**Provided data:**
....
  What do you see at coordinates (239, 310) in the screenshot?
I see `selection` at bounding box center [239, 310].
....
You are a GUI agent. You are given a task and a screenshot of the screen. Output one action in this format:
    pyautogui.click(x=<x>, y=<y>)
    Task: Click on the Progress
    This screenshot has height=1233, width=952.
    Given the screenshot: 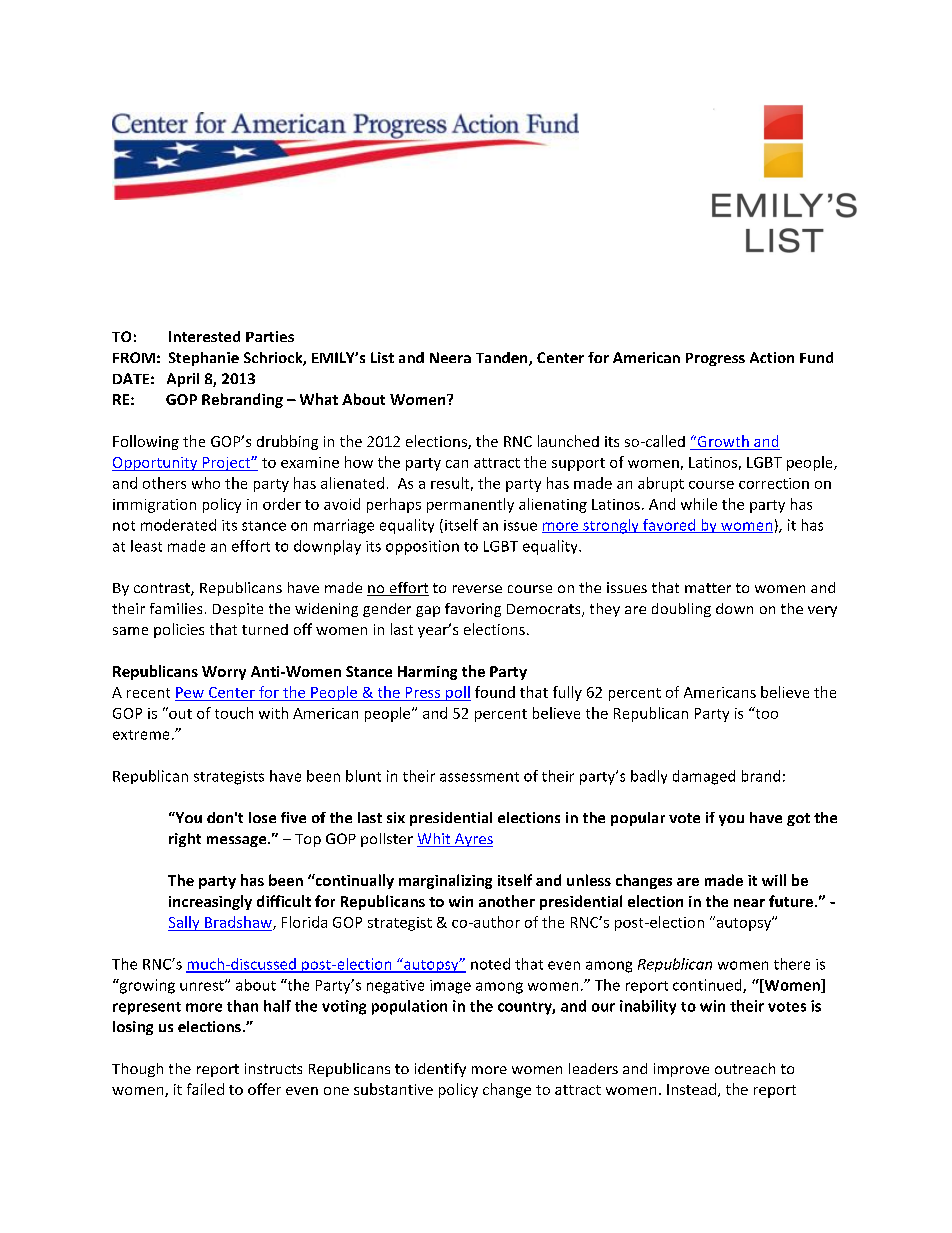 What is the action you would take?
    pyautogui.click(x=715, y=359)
....
**What you will do:**
Print the rows from the line containing "What do you" through the line containing "center [239, 310].", both ends included, with every line repeated without change.

**Written solution:**
  What do you see at coordinates (239, 310) in the screenshot?
I see `selection` at bounding box center [239, 310].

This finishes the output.